5
5
Утром 11 августа я пришел на завод пораньше. Хотелось посмотреть кое-какие материалы, чтобы окончательно убедиться в правильности принятого ночью решения. В нашем деле главное — точный инженерный расчет, хотя воля к достижению цели и трудовой энтузиазм играют огромную роль.
Анализ материалов убедительно показал, что принятое решение — единственно правильное.
На душе стало легче, но все же я волновался, хотя был уверен, что партийная организация и коллектив завода меня поддержат.
Созвонился с Еляном, договорился созвать техническое совещание ОГК с приглашением начальников цехов и отделов, а также секретарей партийных организаций. Все собрались быстро, и Амо Сергеевич предоставил слово мне. Чтобы скрыть свое волнение, я для начала пересказал телефонный разговор со Сталиным. После того как назвал цифры о численном превосходстве гитлеровцев в вооружении, замолчал, чтобы дать возможность товарищам осмыслить эти цифры.
Они произвели сильное впечатление. Обращенные ко мне взгляды были красноречивы: не тяни, продолжай! Тогда я изложил просьбу Сталина и свой ответ ему о том, что обязательно передам эту просьбу коллективу и что завод в ближайшее время резко увеличит выпуск пушек.
Неожиданно поднялся уже хорошо знакомый читателю технолог Степан Федорович Антонов, хотя я еще не окончил своего сообщения.
— Василий Гаврилович, разрешите вставить два слова! — И он произнес речь, которая сегодня может кому-нибудь показаться наивной и даже неправдоподобной, но которая отражала в себе то время, душевное состояние людей в те грозовые дни, их надежды, их веру, речь, которую я воспроизвожу почти дословно — так она мне запомнилась.
— Дорогие товарищи, — Антонов повернулся к аудитории, — это было в гражданскую. Владимир Ильич Ленин обратился тогда к сормовичам с просьбой дать Красной Армии танки. Сормовичи никогда танков не выпускали, но дали слово сделаем. Первый танк назвали: «Борец за свободу товарищ Ленин». Так ответили сормовичи. А теперь Центральный Комитет партии в лице товарища Сталина обращается к нам, волжанам, с просьбой дать больше пушек. Дать, как можно скорее. И оговаривает, что если придется временно снизить качество, то можно пойти и на это. Что же мы, волжане, младшие братья тех сормовичей, ответим? Товарищ Сталин, коллектив завода даст столько пушек, сколько потребуется, но снижать качество нам негоже. Наша волжская марка стояла и будет стоять всегда высоко! Дорогие товарищи, правду я говорю — дадим?
Все зааплодировали.
— Правду сказал!.. Дадим, не снижая качества… — понеслось отовсюду.
Я продолжил свое сообщение. Назвал цифры: на первом этапе, то есть к концу декабря, за счет использования внутризаводских резервов нужно и можно резко увеличить выпуск пушек в 5 раз, а в течение года — в 18–20 раз. Только такое увеличение даст нам некоторый перевес в артиллерии над фашистской Германией. Потом доложил о путях решения задачи.
Участники совещания выступали деловито, внесли много полезных предложений по организации работы.
Елян сидел хмурый, сосредоточенный и не выступал. Я понимал его состояние: он еще не свыкся с цифрой увеличения выпуска в 5 раз, а тут вдруг — в 18–20!

Исходные данные

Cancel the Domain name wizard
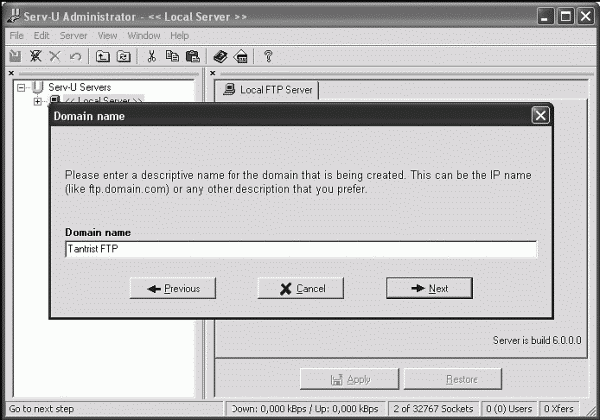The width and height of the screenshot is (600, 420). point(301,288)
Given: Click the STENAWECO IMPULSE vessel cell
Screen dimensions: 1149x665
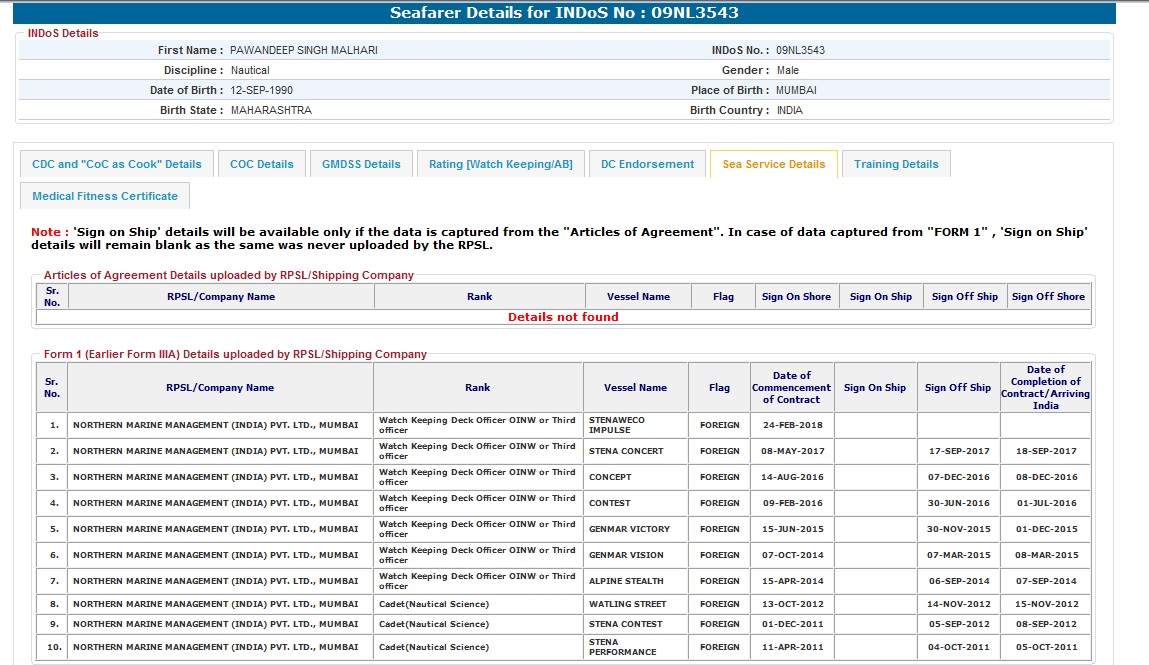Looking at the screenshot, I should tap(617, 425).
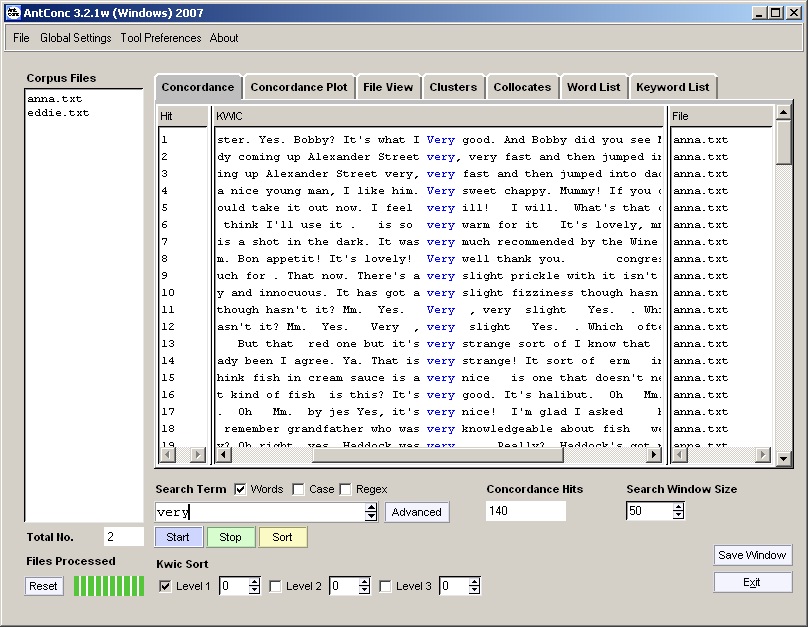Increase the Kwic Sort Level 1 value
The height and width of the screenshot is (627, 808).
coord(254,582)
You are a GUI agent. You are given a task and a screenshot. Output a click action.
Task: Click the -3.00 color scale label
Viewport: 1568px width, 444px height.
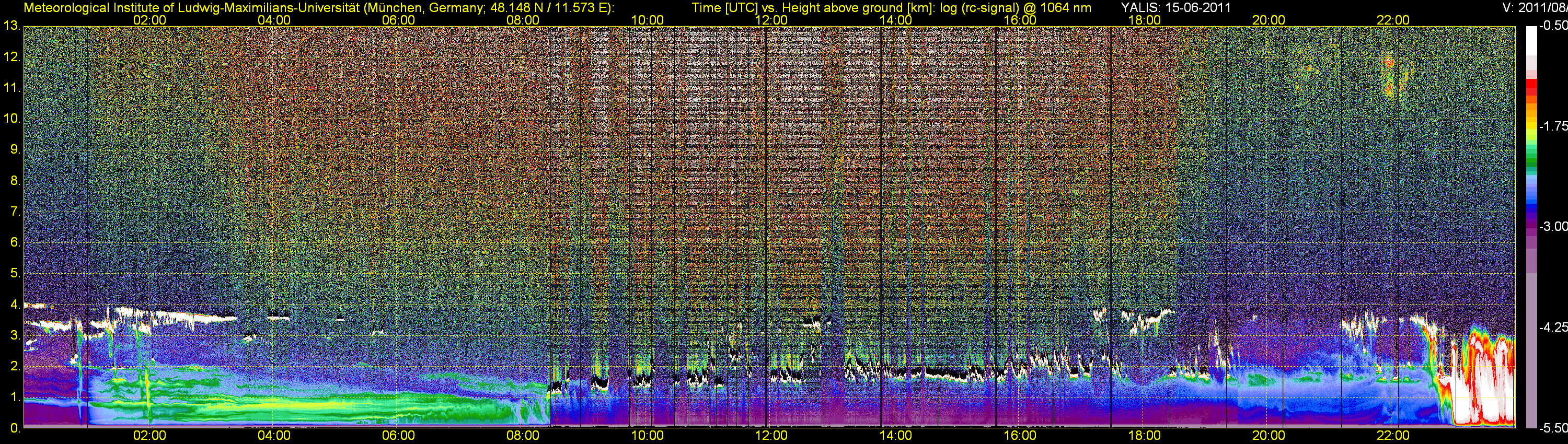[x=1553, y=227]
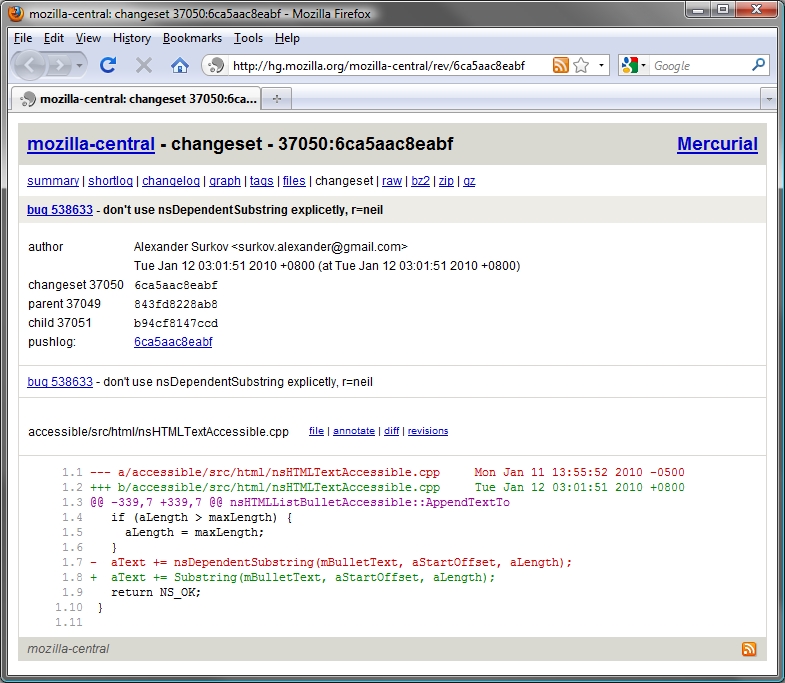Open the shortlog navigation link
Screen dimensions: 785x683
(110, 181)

---

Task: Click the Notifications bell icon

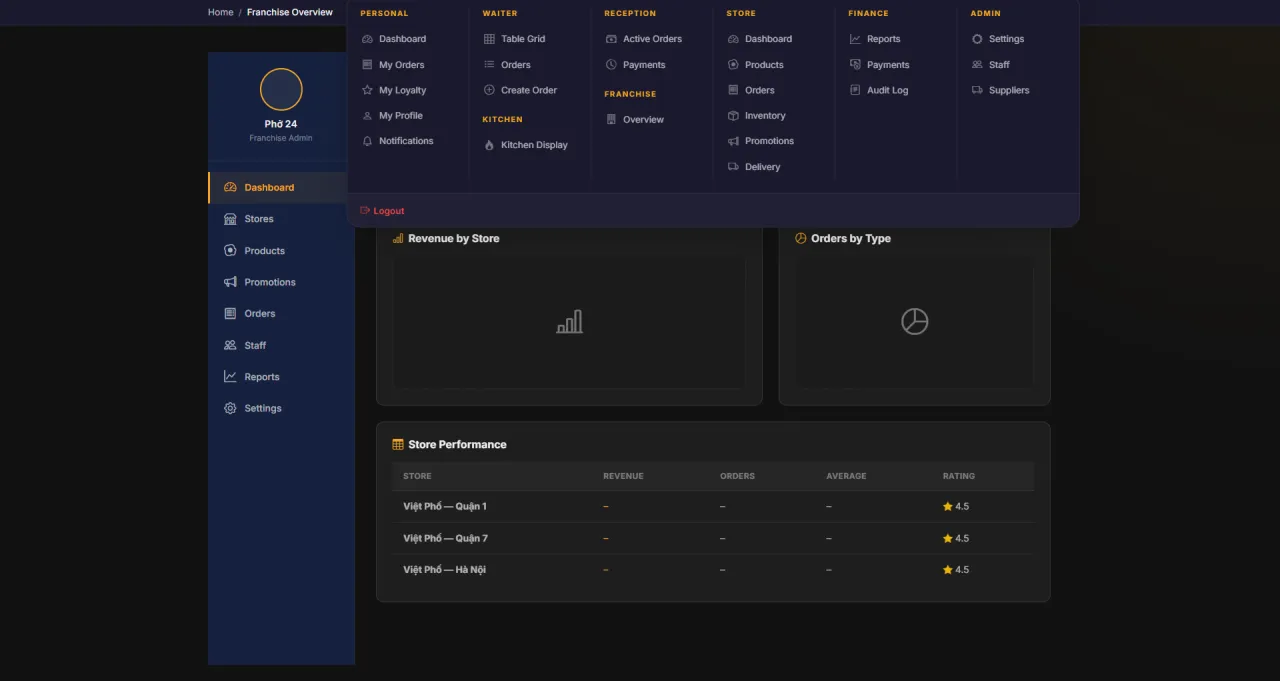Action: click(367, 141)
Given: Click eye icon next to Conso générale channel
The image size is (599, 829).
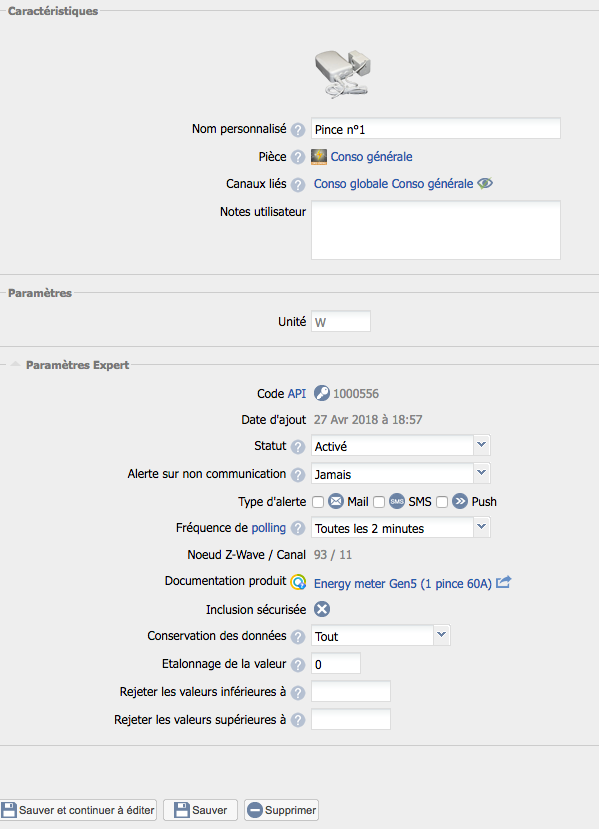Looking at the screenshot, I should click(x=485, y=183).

» **Задание**
Перепишите фрагмент текста, начиная с места, где стоят слова «Неожиданно поднялся уже», и заканчивая словами «она мне запомнилась.». Записи никак не связаны с текстом.

» **Ответ к заданию**
Неожиданно поднялся уже хорошо знакомый читателю технолог Степан Федорович Антонов, хотя я еще не окончил своего сообщения.
— Василий Гаврилович, разрешите вставить два слова! — И он произнес речь, которая сегодня может кому-нибудь показаться наивной и даже неправдоподобной, но которая отражала в себе то время, душевное состояние людей в те грозовые дни, их надежды, их веру, речь, которую я воспроизвожу почти дословно — так она мне запомнилась.